Specimen examined: Korea. Gyeongsangnam-do Hapcheon-gun, Gayasan National Park, 35°47′13″N 128°05′06″E, 659 m, 25 Jul 2018, H. Lee, H. J. Cho & N. H. Kim, SFC20180725-73.

Remarks: This species has been misidentified as Postia caesia in Korea. The pore size of P. caesia is larger (4–5/mm) than that of P. coeruleivirens (6–8/mm) [50]. Moreover, the basidiospore width of P. caesia is broader than that of P. coeruleivirens (1.42–1.64 vs 1–1.5 μm in width).

4.5. Order Russulales

4.5.1. Lentinellus castoreus (Fr.) Kühner & Maire, Bull. Trimest. Soc. Mycol. Fr. 50: 16 (1934)

Basidiocarps conchate to flabellate, 15–50 mm in diam., subimbricate. Pileus yellowish brown to reddish brown, tomentose. Lamellae subdistant, up to 4 mm broad, cream to pale brown, margin serrate. Hyphal system trimitic, generative hyphae thin-walled, 3–8 μm in diam., with clamp connections. Pleurocystidia fusiform, 22–30 × 4–7 µm, lanceolate, with basal clamps. Gloeocystidia 20–45 × 5–7 µm, subcylindricla to subclavate, sometimes slightly capitate. Basidia subclavate to clavate, 13–22 × 5–7 µm, 4-spored. Basidiospores subglobose to broadly ellipsoid, 3–4.5 × 3–4 µm, thin-walled, amyloid (Figures 1R and 2Q).

Specimen examined: Korea. Gyeongsangnam-do Hapcheon-gun, Gayasan National Park, 35°47′53″N 128°05′60″E, 652 m, 26 Jul 2017, H. J. Cho, K. H. Park & N. H. Kim, SFC20170726-44.
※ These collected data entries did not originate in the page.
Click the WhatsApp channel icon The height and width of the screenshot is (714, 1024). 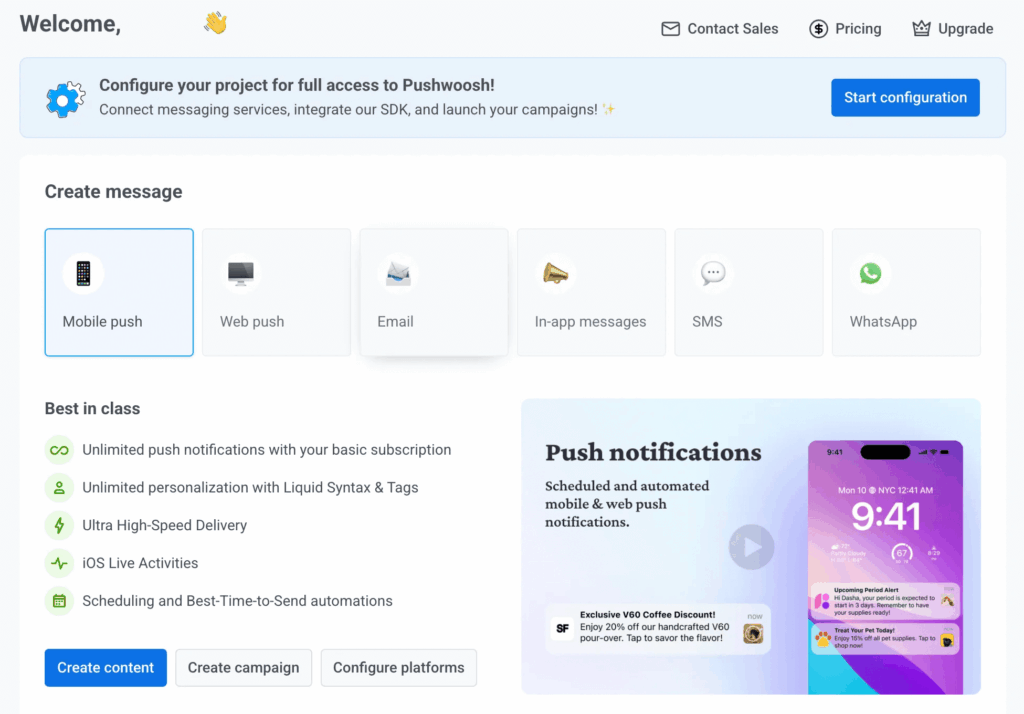point(870,271)
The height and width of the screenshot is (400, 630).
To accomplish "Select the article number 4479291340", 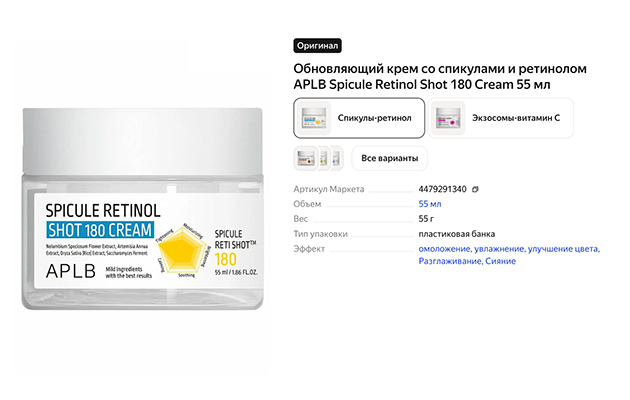I will point(442,189).
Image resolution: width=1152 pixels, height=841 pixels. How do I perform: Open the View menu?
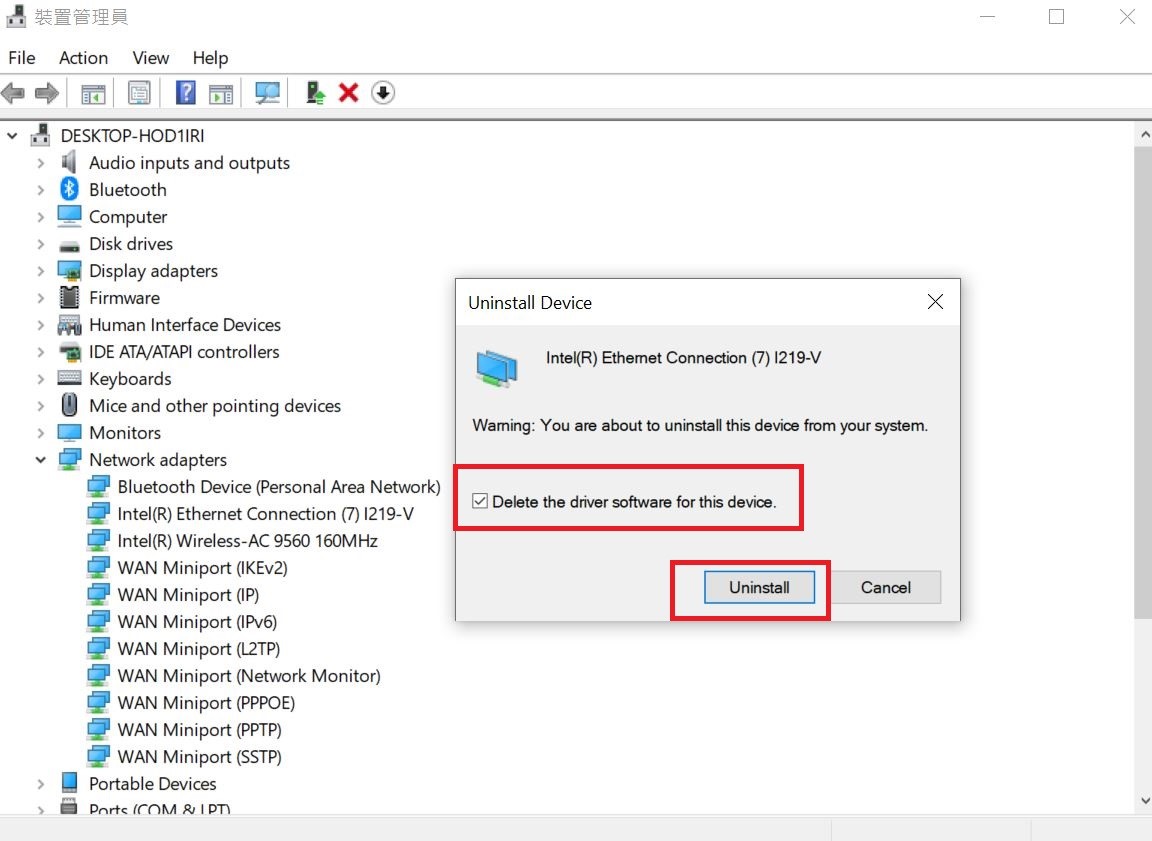(x=151, y=58)
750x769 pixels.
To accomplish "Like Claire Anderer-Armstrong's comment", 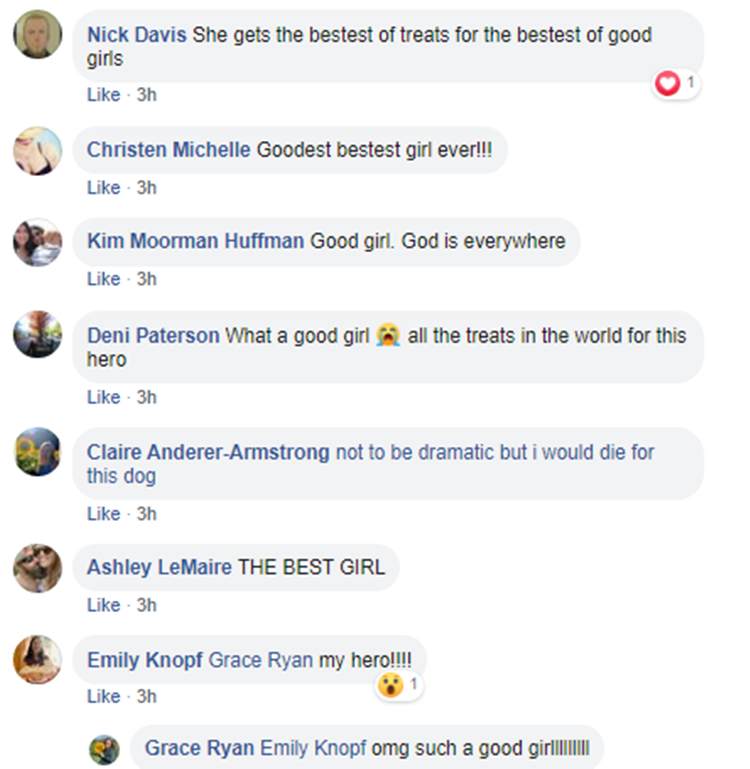I will tap(103, 514).
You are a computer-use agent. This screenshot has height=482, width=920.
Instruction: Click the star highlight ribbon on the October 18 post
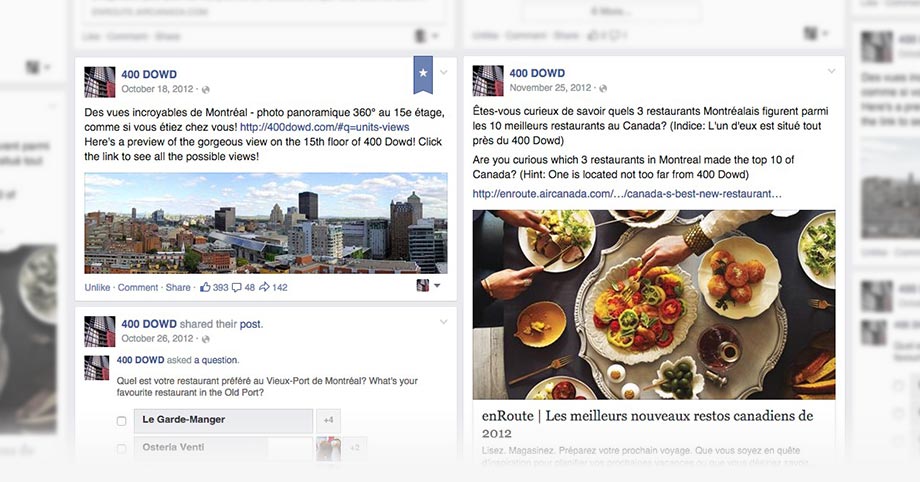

Remarks: Because the macromorphology of L. castoreus is very diverse, it is not easy to distinguish between L. castoreus and its closely related species, L. ursinus. However, the former has bigger basidiospores than those of L. ursinus (3–4.6 × 2–3.5 µm) [51].

Disclosure statement

No potential conflict of interest was reported by the author(s).

Additional information

Funding

This research was supported by the project on the survey and excavation of Korean indigenous species of the National Institute of Biological Resources [grant number NIBR 201902113] under the Ministry of Environment of the Republic of Korea and Korea Basidiomycota Resources Center of the National Research Foundation (NRF) funded by the Korean government [grant number NRF- 2015M3A9B8029237].